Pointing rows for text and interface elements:
════════════════

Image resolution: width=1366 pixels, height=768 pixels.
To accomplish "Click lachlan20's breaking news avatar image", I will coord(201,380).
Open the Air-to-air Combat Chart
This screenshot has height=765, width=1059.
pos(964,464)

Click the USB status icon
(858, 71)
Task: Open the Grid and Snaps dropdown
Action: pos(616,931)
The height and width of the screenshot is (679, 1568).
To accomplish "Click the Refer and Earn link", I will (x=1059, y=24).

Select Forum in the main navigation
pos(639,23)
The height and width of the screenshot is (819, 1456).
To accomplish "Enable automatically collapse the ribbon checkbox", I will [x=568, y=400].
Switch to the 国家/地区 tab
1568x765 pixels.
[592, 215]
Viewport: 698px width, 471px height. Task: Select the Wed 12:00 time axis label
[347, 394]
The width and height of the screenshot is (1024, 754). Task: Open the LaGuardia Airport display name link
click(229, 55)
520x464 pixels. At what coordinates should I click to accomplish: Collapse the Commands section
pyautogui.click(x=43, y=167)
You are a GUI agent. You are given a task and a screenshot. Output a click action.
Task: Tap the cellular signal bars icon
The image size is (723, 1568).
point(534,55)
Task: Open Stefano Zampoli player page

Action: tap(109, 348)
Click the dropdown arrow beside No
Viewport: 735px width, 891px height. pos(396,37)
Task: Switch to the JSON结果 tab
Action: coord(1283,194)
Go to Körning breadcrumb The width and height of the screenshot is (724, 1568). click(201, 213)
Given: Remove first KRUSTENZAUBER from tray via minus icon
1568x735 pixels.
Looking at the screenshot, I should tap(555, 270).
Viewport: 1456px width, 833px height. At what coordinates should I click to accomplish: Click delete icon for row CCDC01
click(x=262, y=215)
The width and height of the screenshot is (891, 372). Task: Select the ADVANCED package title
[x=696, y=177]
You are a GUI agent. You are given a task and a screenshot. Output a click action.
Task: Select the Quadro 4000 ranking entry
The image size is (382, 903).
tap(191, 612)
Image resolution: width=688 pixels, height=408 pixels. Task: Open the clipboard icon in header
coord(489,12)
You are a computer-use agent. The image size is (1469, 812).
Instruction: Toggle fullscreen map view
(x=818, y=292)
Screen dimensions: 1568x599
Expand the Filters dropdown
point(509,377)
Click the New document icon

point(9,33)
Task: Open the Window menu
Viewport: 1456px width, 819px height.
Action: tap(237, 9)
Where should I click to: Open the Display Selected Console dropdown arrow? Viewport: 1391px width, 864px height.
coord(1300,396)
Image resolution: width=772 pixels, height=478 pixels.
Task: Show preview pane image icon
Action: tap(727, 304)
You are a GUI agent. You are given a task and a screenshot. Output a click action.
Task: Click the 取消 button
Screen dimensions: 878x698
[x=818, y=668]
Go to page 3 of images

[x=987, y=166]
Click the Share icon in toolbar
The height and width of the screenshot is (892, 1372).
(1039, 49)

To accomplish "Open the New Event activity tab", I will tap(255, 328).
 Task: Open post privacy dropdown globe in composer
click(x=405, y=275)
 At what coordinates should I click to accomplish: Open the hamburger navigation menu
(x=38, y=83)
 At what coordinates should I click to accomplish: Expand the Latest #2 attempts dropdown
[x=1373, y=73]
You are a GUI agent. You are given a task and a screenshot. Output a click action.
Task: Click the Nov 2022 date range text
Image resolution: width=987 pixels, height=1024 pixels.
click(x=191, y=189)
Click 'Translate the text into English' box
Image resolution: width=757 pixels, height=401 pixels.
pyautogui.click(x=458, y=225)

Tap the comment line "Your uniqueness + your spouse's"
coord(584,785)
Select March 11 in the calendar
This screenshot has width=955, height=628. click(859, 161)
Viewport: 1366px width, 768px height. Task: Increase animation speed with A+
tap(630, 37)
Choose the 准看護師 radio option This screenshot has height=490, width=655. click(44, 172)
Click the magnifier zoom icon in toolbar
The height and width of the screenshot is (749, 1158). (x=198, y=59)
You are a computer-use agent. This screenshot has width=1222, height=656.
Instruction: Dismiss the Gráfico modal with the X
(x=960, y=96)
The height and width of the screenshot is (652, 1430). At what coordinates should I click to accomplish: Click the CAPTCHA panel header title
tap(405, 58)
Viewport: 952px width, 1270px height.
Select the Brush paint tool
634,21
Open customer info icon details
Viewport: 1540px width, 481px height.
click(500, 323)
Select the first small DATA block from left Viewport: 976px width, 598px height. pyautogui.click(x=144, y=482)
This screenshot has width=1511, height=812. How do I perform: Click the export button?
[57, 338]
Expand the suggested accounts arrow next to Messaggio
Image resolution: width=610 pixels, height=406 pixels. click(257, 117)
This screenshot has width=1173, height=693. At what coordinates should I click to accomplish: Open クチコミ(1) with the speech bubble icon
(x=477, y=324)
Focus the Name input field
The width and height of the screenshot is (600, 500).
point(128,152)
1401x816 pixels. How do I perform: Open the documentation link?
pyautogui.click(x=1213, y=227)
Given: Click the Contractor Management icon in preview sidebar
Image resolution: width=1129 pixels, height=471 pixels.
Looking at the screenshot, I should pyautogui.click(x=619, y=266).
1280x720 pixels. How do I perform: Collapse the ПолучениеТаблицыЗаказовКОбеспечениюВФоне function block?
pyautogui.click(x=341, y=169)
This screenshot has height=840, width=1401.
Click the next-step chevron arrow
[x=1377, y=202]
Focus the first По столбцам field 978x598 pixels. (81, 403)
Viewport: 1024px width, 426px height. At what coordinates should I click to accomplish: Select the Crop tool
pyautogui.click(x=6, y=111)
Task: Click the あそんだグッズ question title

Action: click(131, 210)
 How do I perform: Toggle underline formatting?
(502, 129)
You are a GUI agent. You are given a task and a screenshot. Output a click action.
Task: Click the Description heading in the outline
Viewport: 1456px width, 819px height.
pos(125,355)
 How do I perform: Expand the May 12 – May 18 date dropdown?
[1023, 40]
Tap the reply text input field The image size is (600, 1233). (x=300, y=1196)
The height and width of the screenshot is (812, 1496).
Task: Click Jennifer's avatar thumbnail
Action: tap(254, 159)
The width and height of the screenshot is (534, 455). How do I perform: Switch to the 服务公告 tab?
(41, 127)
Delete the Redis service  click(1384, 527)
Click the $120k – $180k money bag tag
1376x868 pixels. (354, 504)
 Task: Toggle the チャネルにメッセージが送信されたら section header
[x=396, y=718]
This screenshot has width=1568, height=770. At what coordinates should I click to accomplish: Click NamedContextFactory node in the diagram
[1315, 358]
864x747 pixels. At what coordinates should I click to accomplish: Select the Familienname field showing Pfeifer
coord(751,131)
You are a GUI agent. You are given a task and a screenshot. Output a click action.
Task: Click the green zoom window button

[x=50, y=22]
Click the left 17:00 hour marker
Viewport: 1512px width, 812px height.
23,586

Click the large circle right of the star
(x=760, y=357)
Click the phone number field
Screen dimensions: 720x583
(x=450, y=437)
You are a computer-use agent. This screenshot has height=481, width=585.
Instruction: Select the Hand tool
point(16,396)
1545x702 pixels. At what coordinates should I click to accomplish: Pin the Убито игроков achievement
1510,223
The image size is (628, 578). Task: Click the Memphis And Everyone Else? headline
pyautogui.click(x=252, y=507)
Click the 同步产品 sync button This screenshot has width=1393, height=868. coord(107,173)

════════════════

Direction. Update every row above, replacing "GUI agent" with "interface agent" and leaving everything else unchanged.

Completed exercise.
Image resolution: width=1366 pixels, height=768 pixels.
To accomplish "Click lachlan20's breaking news avatar image", I will coord(201,380).
Open the Air-to-air Combat Chart
This screenshot has height=765, width=1059.
pos(964,464)

Click the USB status icon
(858, 71)
Task: Open the Grid and Snaps dropdown
Action: pos(616,931)
The height and width of the screenshot is (679, 1568).
To accomplish "Click the Refer and Earn link", I will (x=1059, y=24).

Select Forum in the main navigation
pos(639,23)
The height and width of the screenshot is (819, 1456).
To accomplish "Enable automatically collapse the ribbon checkbox", I will [x=568, y=400].
Switch to the 国家/地区 tab
1568x765 pixels.
[592, 215]
Viewport: 698px width, 471px height. Task: Select the Wed 12:00 time axis label
[347, 394]
The width and height of the screenshot is (1024, 754). Task: Open the LaGuardia Airport display name link
click(229, 55)
520x464 pixels. At what coordinates should I click to accomplish: Collapse the Commands section
pyautogui.click(x=43, y=167)
You are a interface agent. You are given a task and a screenshot. Output a click action.
Task: Tap the cellular signal bars icon
The image size is (723, 1568).
point(534,55)
Task: Open Stefano Zampoli player page

Action: tap(109, 348)
Click the dropdown arrow beside No
Viewport: 735px width, 891px height. pos(396,37)
Task: Switch to the JSON结果 tab
Action: coord(1283,194)
Go to Körning breadcrumb The width and height of the screenshot is (724, 1568). click(201, 213)
Given: Remove first KRUSTENZAUBER from tray via minus icon
1568x735 pixels.
Looking at the screenshot, I should tap(555, 270).
Viewport: 1456px width, 833px height. At what coordinates should I click to accomplish: Click delete icon for row CCDC01
click(x=262, y=215)
The width and height of the screenshot is (891, 372). Task: Select the ADVANCED package title
[x=696, y=177]
You are a interface agent. You are given a task and a screenshot. Output a click action.
Task: Select the Quadro 4000 ranking entry
The image size is (382, 903).
tap(191, 612)
Image resolution: width=688 pixels, height=408 pixels. Task: Open the clipboard icon in header
coord(489,12)
You are a computer-use agent. The image size is (1469, 812).
Instruction: Toggle fullscreen map view
(x=818, y=292)
Screen dimensions: 1568x599
Expand the Filters dropdown
point(509,377)
Click the New document icon

point(9,33)
Task: Open the Window menu
Viewport: 1456px width, 819px height.
Action: tap(237, 9)
Where should I click to: Open the Display Selected Console dropdown arrow? Viewport: 1391px width, 864px height.
coord(1300,396)
Image resolution: width=772 pixels, height=478 pixels.
Task: Show preview pane image icon
Action: tap(727, 304)
You are a interface agent. You are given a task and a screenshot. Output a click action.
Task: Click the 取消 button
Screen dimensions: 878x698
[x=818, y=668]
Go to page 3 of images

[x=987, y=166]
Click the Share icon in toolbar
The height and width of the screenshot is (892, 1372).
(1039, 49)

To accomplish "Open the New Event activity tab", I will tap(255, 328).
 Task: Open post privacy dropdown globe in composer
click(x=405, y=275)
 At what coordinates should I click to accomplish: Open the hamburger navigation menu
(x=38, y=83)
 At what coordinates should I click to accomplish: Expand the Latest #2 attempts dropdown
[x=1373, y=73]
You are a interface agent. You are given a task and a screenshot. Output a click action.
Task: Click the Nov 2022 date range text
Image resolution: width=987 pixels, height=1024 pixels.
click(x=191, y=189)
Click 'Translate the text into English' box
Image resolution: width=757 pixels, height=401 pixels.
pyautogui.click(x=458, y=225)

Tap the comment line "Your uniqueness + your spouse's"
coord(584,785)
Select March 11 in the calendar
This screenshot has width=955, height=628. click(859, 161)
Viewport: 1366px width, 768px height. Task: Increase animation speed with A+
tap(630, 37)
Choose the 准看護師 radio option This screenshot has height=490, width=655. click(44, 172)
Click the magnifier zoom icon in toolbar
The height and width of the screenshot is (749, 1158). (x=198, y=59)
You are a computer-use agent. This screenshot has width=1222, height=656.
Instruction: Dismiss the Gráfico modal with the X
(x=960, y=96)
The height and width of the screenshot is (652, 1430). At what coordinates should I click to accomplish: Click the CAPTCHA panel header title
tap(405, 58)
Viewport: 952px width, 1270px height.
Select the Brush paint tool
634,21
Open customer info icon details
Viewport: 1540px width, 481px height.
click(500, 323)
Select the first small DATA block from left Viewport: 976px width, 598px height. pyautogui.click(x=144, y=482)
This screenshot has width=1511, height=812. How do I perform: Click the export button?
[57, 338]
Expand the suggested accounts arrow next to Messaggio
Image resolution: width=610 pixels, height=406 pixels. click(257, 117)
This screenshot has width=1173, height=693. At what coordinates should I click to accomplish: Open クチコミ(1) with the speech bubble icon
(x=477, y=324)
Focus the Name input field
The width and height of the screenshot is (600, 500).
point(128,152)
1401x816 pixels. How do I perform: Open the documentation link?
pyautogui.click(x=1213, y=227)
Given: Click the Contractor Management icon in preview sidebar
Image resolution: width=1129 pixels, height=471 pixels.
Looking at the screenshot, I should pyautogui.click(x=619, y=266).
1280x720 pixels. How do I perform: Collapse the ПолучениеТаблицыЗаказовКОбеспечениюВФоне function block?
pyautogui.click(x=341, y=169)
This screenshot has height=840, width=1401.
Click the next-step chevron arrow
[x=1377, y=202]
Focus the first По столбцам field 978x598 pixels. (81, 403)
Viewport: 1024px width, 426px height. At what coordinates should I click to accomplish: Select the Crop tool
pyautogui.click(x=6, y=111)
Task: Click the あそんだグッズ question title

Action: click(131, 210)
 How do I perform: Toggle underline formatting?
(502, 129)
You are a interface agent. You are given a task and a screenshot. Output a click action.
Task: Click the Description heading in the outline
Viewport: 1456px width, 819px height.
pos(125,355)
 How do I perform: Expand the May 12 – May 18 date dropdown?
[1023, 40]
Tap the reply text input field The image size is (600, 1233). (x=300, y=1196)
The height and width of the screenshot is (812, 1496).
Task: Click Jennifer's avatar thumbnail
Action: tap(254, 159)
The width and height of the screenshot is (534, 455). How do I perform: Switch to the 服务公告 tab?
(41, 127)
Delete the Redis service  click(1384, 527)
Click the $120k – $180k money bag tag
1376x868 pixels. (354, 504)
 Task: Toggle the チャネルにメッセージが送信されたら section header
[x=396, y=718]
This screenshot has width=1568, height=770. At what coordinates should I click to accomplish: Click NamedContextFactory node in the diagram
[1315, 358]
864x747 pixels. At what coordinates should I click to accomplish: Select the Familienname field showing Pfeifer
coord(751,131)
You are a interface agent. You are given a task and a screenshot. Output a click action.
Task: Click the green zoom window button

[x=50, y=22]
Click the left 17:00 hour marker
Viewport: 1512px width, 812px height.
23,586

Click the large circle right of the star
(x=760, y=357)
Click the phone number field
Screen dimensions: 720x583
(x=450, y=437)
You are a computer-use agent. This screenshot has height=481, width=585.
Instruction: Select the Hand tool
point(16,396)
1545x702 pixels. At what coordinates should I click to accomplish: Pin the Убито игроков achievement
1510,223
The image size is (628, 578). Task: Click the Memphis And Everyone Else? headline
pyautogui.click(x=252, y=507)
Click the 同步产品 sync button This screenshot has width=1393, height=868. coord(107,173)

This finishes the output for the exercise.